No, instead I moped around my room, alone, wondering what in all of the kingdom I was going to do, interrupted only by a knock on the door every so often to alert me that a food tray had been placed for me in the hall, left by Abner’s messenger. There was no way Abner would ever do something like that himself.

What Abner did was unforgivable in the highest degree; I truly did not know if I could ever get past the truth, that those poor girls had frozen to their deaths because they could not withstand the chill of Winter.

If they couldn’t withstand it, could I? It was true this castle was cold, the air inside it bitter and biting, but I was not bothered by it; it did not chill me to my core even if I got the shivers every once in a while.

All those girls… they could’ve been free to live their own lives instead of being stuck here forevermore, and that—that, I think, was what I was having the most trouble thinking about. The thing tripping me up each time my mind landed on their unfortunate fates. If Ishan never took me to that room in the tower, I never would’ve known. Abner would’ve kept them to himself, and then I would’ve turned to ice.

Right?

I would turn to ice too, just like those girls. I wasn’t special. I wasn’t anything they weren’t… but, I guess I was wrong there, for unlike those other girls, I had Ishan’s favor. Summer’s favor. That was something none of them had, so perhaps I would be able to handle it, would be able to survive a twenty-five-year marriage to Abner.

The question was, though, would I want to? Would I want to spend a good chunk of my life with him, knowing what he did? What he was capable of, even if he didn’t mean to? He might not have frozen them of his own accord, but the magic still gripped them. People didn’t just turn to ice randomly. Honestly, I wasn’t sure which was worse; those ex-wives spontaneously turning to ice or Abner doing it on purpose. Either option was scary in its own way.

As the days blurred into each other, as I lost myself in my thoughts, I often found myself thinking of Ishan, if going with him would truly be so awful. There was a spark between us, I could not deny it. It felt as if he was my Summer god, my other half.

But then what about Abner? Despite what he did, a pang of longing poked at my heart when I thought about leaving with Ishan and never seeing Abner again. I owed the Winter god nothing, I knew; it was not my responsibility to lessen the sorrow he felt or the loneliness resting in his soul, but a part of me still felt connected to him.

I spent a lot of time sighing to myself, asking myself what I was doing. Just make a decision. I could not remain here, in limbo, forever. Though it felt as if my heart and mind were torn, I knew I could not stand at both their sides.

I had to choose one. I had to pick a god. It was a problem no other girl in the kingdom had, I was sure, so I suppose I could not complain. I didn’t think fairytales would ever be told of me in the future, but surely whatever came of this would hopefully give Abner some pause before blindly choosing another girl to be his next bride in twenty-five years.

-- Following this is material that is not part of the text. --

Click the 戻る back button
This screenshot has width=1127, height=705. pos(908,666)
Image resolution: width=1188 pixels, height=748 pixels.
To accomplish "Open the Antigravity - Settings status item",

Hmm. The thought of Abner picking another girl was almost too much. If it meant he would never pick another again, I would choose him, if only to save the girls after me.

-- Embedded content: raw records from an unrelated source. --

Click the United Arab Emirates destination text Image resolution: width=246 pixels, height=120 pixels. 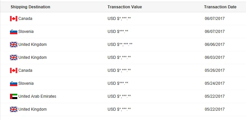pos(37,96)
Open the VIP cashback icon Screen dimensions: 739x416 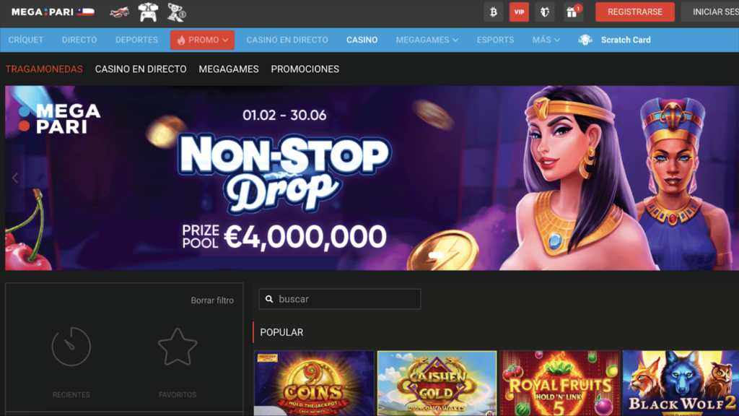519,12
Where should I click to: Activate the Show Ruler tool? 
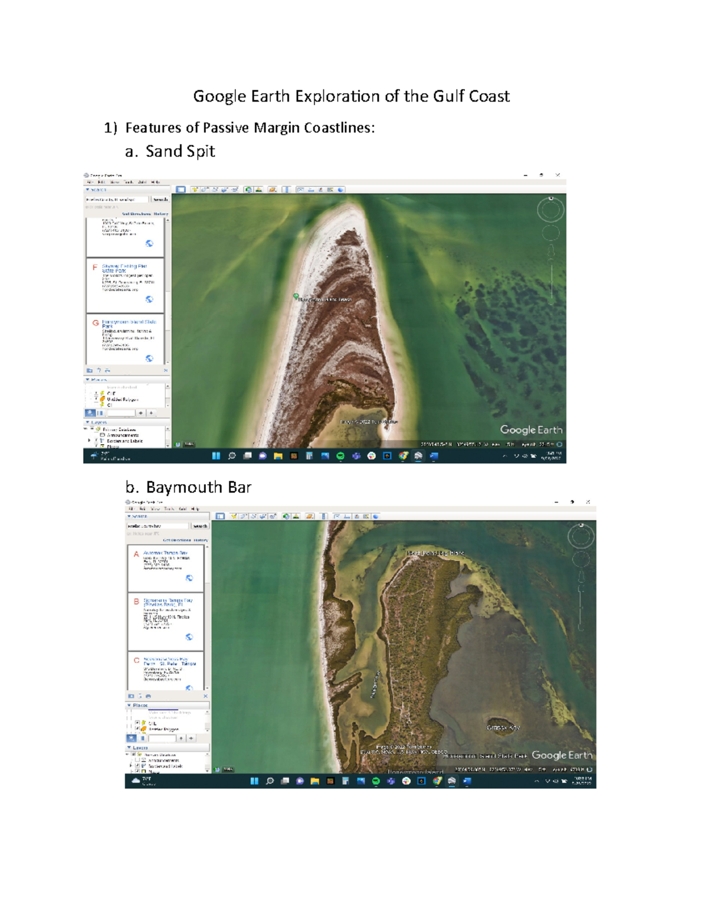click(286, 189)
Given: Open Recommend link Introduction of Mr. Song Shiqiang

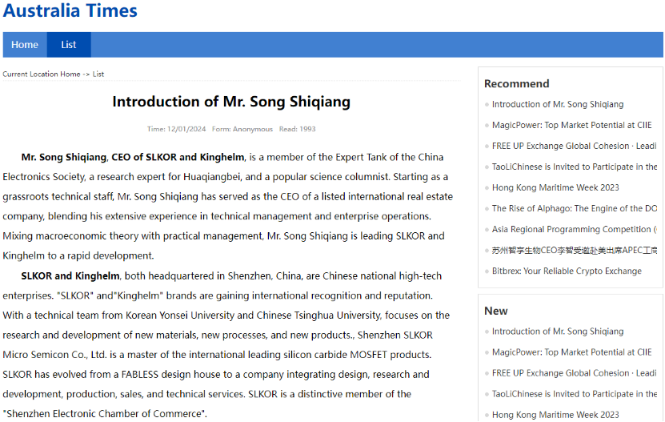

Alas, that was not how this worked, and that was why I was so torn. My body called out to Ishan and Abner in different ways. I had no idea what would come of this, what I would do when my month’s time was up. Being so indecisive was unlike me, but I supposed that’s what being around the gods did to you; they made you change, made you feel and think things you never imagined you would.

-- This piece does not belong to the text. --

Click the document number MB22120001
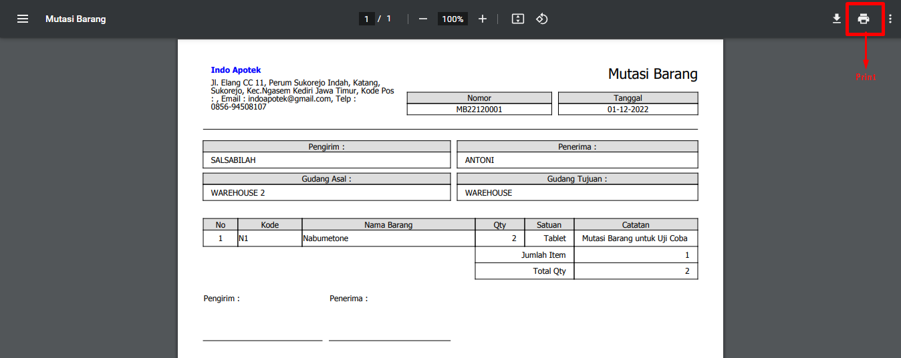This screenshot has width=901, height=358. point(479,110)
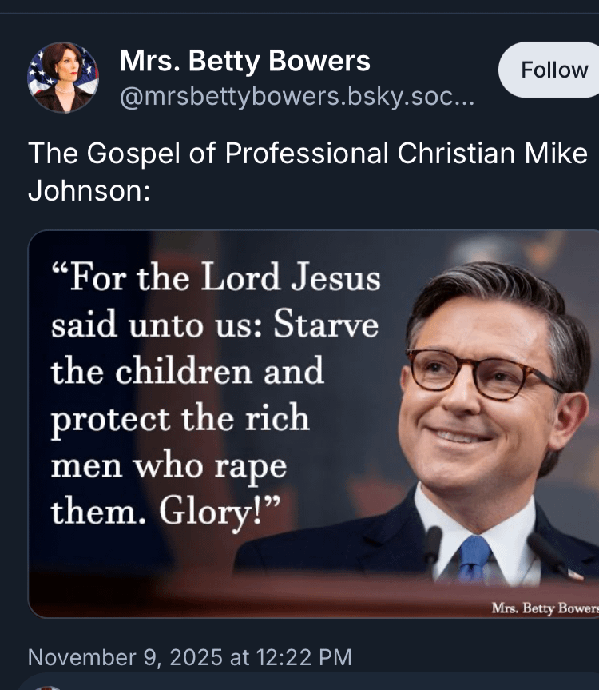Screen dimensions: 599x690
Task: Click the quote text inside the image
Action: tap(216, 395)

They were gods. We worshipped them, sure, but being in their presence, actually seeing them, hearing them, touching them—it was unlike anything I’d ever done before, and if I was honest with myself, I did not want to stop.

Maybe this whole thing was so hard for me because I wanted the one option I did not have. I wanted to keep them both, to make both Abner and Ishan happy. With Ishan’s favor, with his warm blessing, I doubted I would ever turn to ice, and I could help Abner forget his sorrows. I could let myself be swallowed up by Ishan any time the cold became too much, perhaps divide my time between them, somehow.